Record breaking early winter rainfall in South East South Australia
It has been a pretty wet year for those of us based in south-east South Australia and south-west Victoria. What has been surprising, in comparison to recent history, is the timing of this wet period. We are more used to seeing things start to wet up towards and during Spring so the pre and early winter wetting-up phase is a bit of a novelty. The cross-border creeks (Mosquito, Naracoorte, Morambro, Nalang and Tatiara) have all experienced flows at sites which haven’t seen water for quite some time (e.g. Poocher Swamp). The monthly rainfall charts from the Bureau (see below) tells us that this was a significant period of rainfall, with an area in the Lower South East experiencing the highest falls on record!
The Bureau of Meteorology’s June report provides further context and identifies weather stations which broke their June records. While some of these have only been recording data for a relatively short period (20 years), the significance of this year are really borne out at longer-term stations.
The monthly June total recorded at the Millicent weather station, which has been collecting records since 1877, was the highest June total on record. It is also worth noting that the June 2023 monthly rainfall is the third highest monthly rainfall recorded at this site. At Lucindale, where records go back to 1880, the June 2023 monthly rainfall (147.8 mm) ranks fifth highest, behind 149.4 mm in 1932, 155.6 mm in 1953, 162.6 mm in 1887 and 179.9 mm in 1889. At Penola Post Office, where records go back to 1861, the June 2023 monthly rainfall (161.8 mm) ranks fourth highest, behind 167.6 mm in 1915, 175.5 mm in 1870 and 184.6 mm in 2003.
At the other end of the spectrum (in terms of length of records) we also installed weather station at two NGT reserves (Hutt Bay and Mount Burr) early last year (2022). In June this year we recorded 108 mm and 185 mm respectively.

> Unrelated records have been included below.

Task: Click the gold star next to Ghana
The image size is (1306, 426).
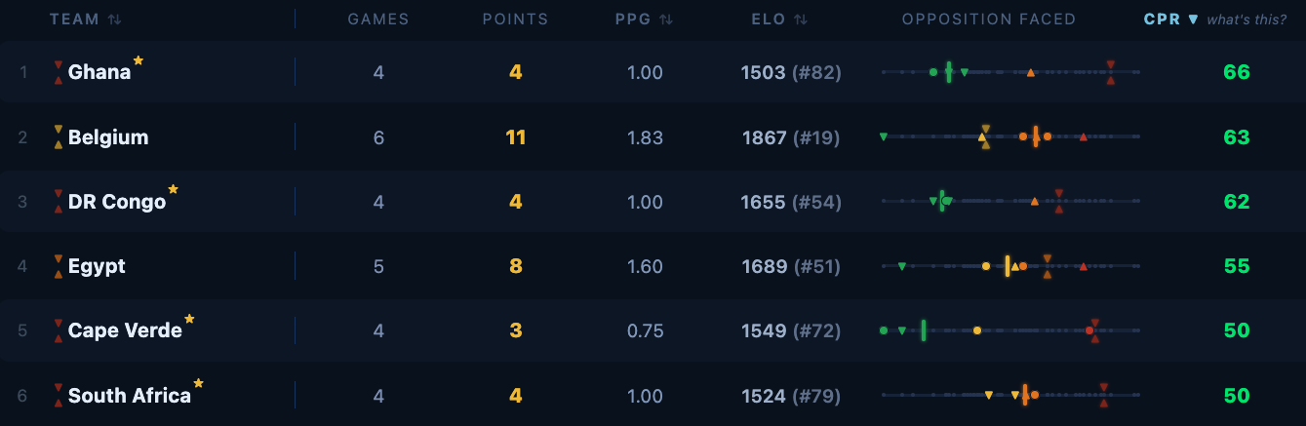Action: 139,60
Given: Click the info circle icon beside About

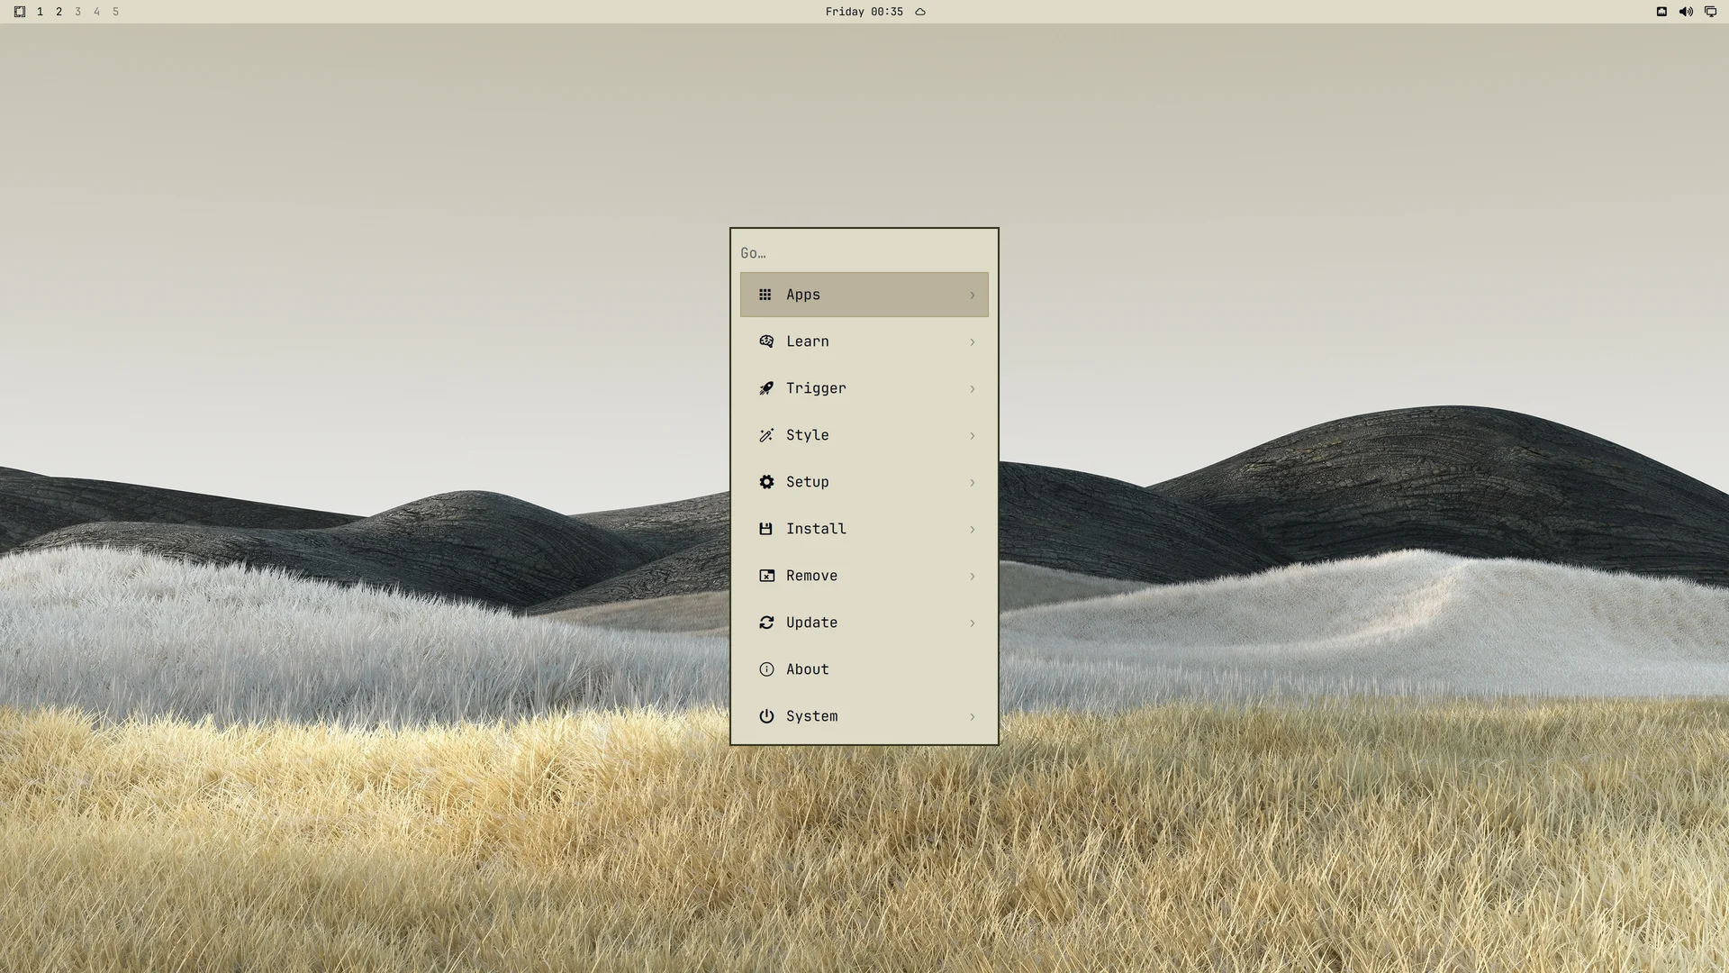Looking at the screenshot, I should click(766, 669).
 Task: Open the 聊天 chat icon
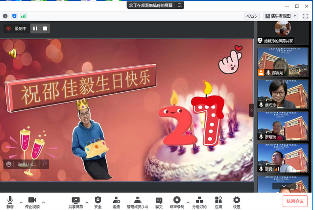(159, 201)
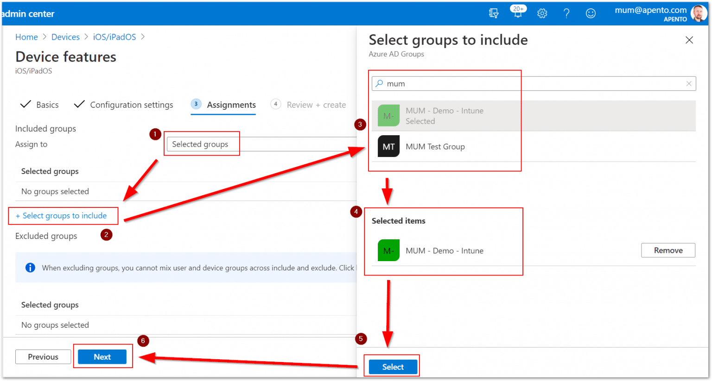Screen dimensions: 712x381
Task: Open the admin center settings gear
Action: coord(542,13)
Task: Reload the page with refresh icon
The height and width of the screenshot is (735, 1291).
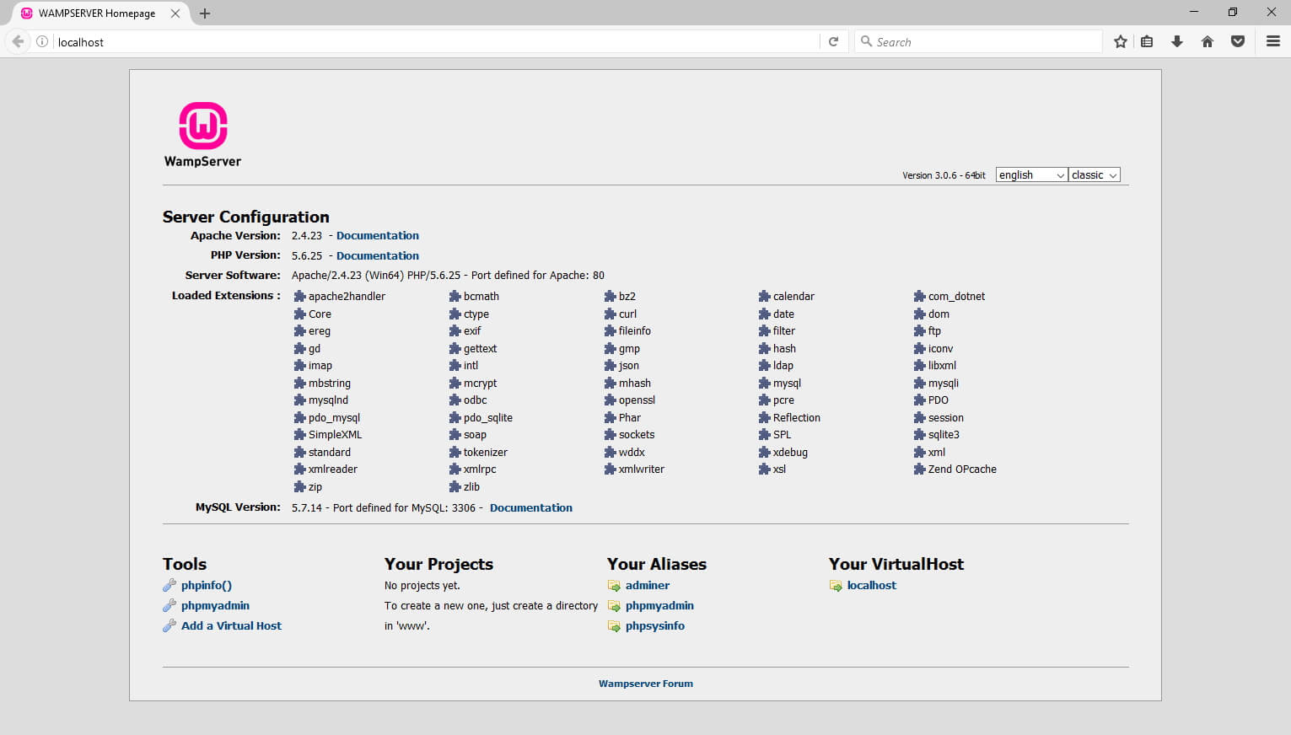Action: coord(833,41)
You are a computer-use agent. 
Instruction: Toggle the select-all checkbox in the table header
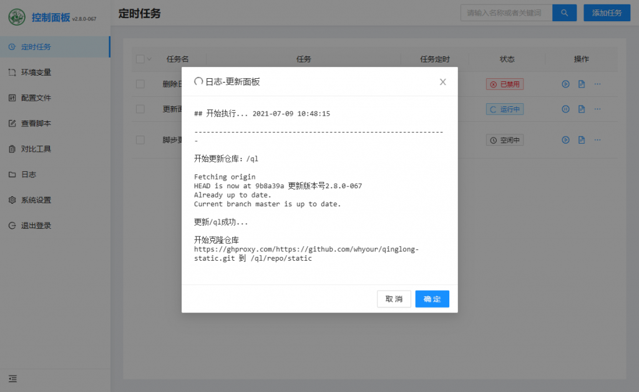(x=140, y=59)
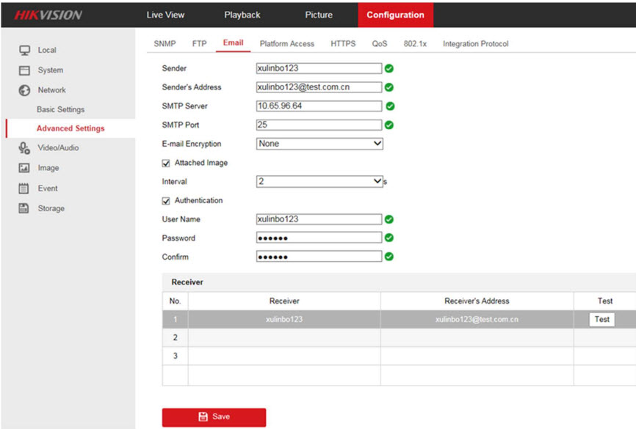Select Basic Settings under Network
The height and width of the screenshot is (429, 636).
[60, 109]
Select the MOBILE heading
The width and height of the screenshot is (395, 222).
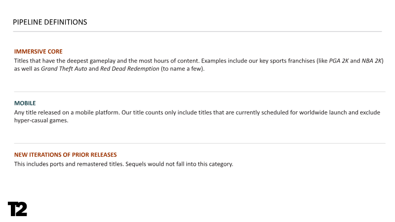(x=25, y=103)
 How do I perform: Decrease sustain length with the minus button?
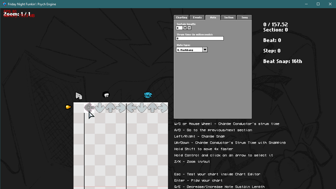click(189, 28)
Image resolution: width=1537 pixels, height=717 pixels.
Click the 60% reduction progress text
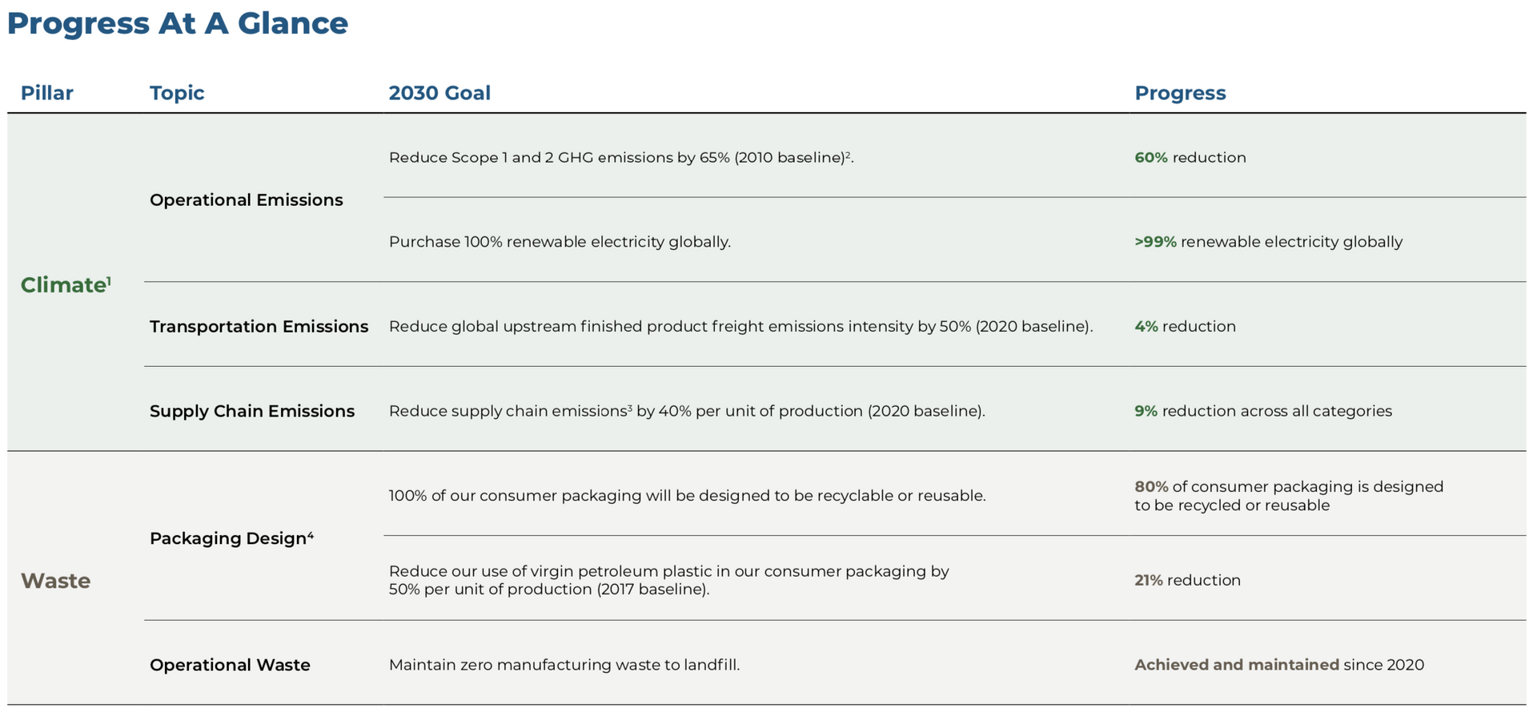(x=1190, y=158)
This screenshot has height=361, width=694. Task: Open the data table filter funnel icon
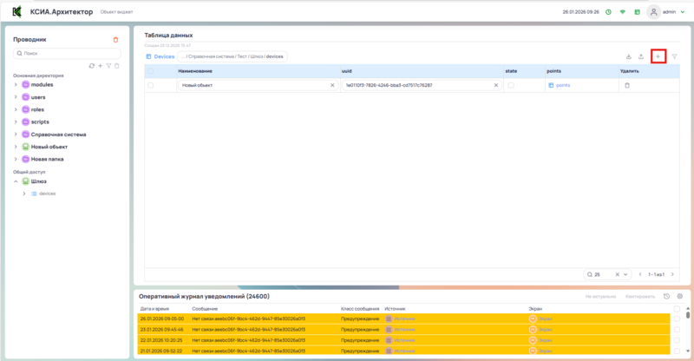pyautogui.click(x=674, y=56)
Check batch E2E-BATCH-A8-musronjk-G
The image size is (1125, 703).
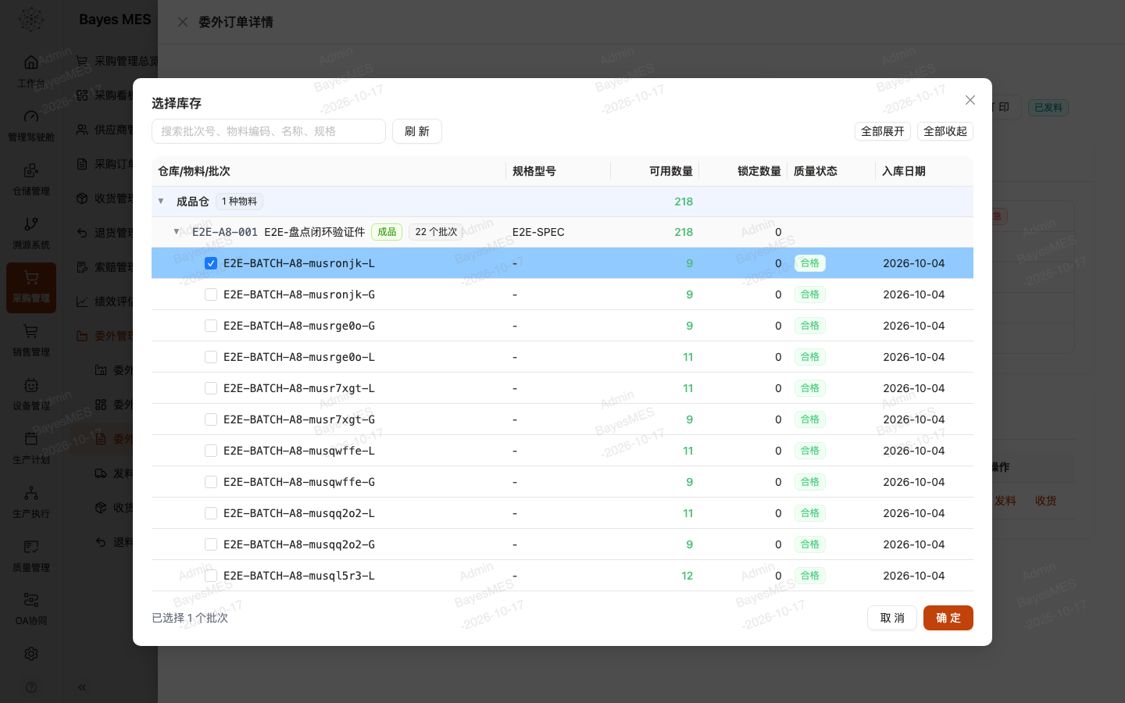pyautogui.click(x=211, y=294)
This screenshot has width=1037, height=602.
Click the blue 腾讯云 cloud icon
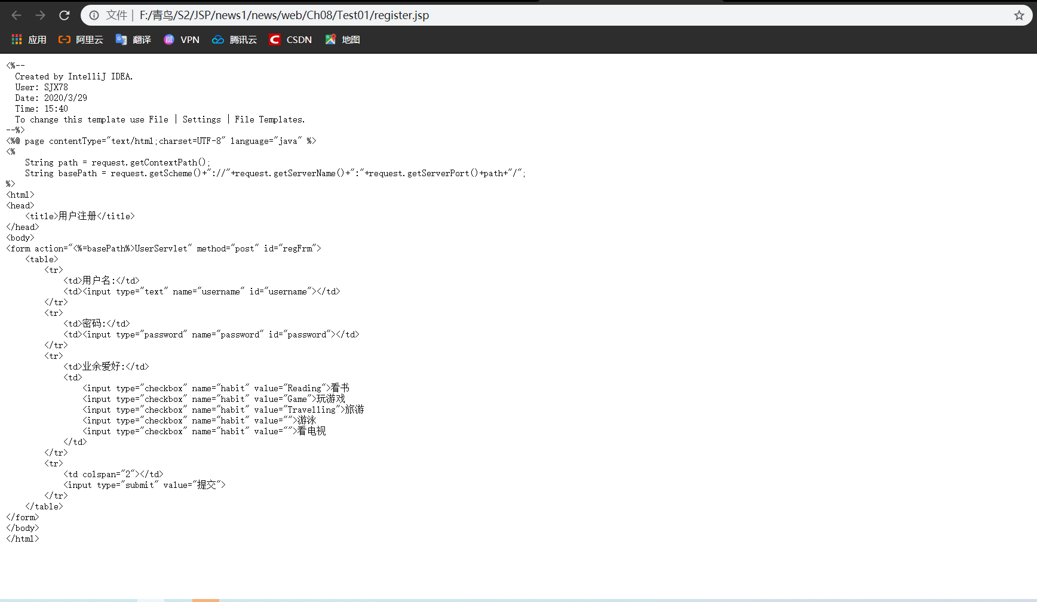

The on-ground impact has been noticeable at both sites, with wetlands now full and spilling at their restored full supply levels.
While the months ahead remain uncertain, with an El Niño watch in place and the ocean circulation indicating an almost certain likelihood of low rainfall conditions establishing across south-eastern Australia, the actual timing of when the next “big dry” begins will play a big role in how this early winter rainfall translates into habitat availability for our key wetland species this coming spring and summer. Fingers crossed they can capitalise on these additional areas of restored habitat!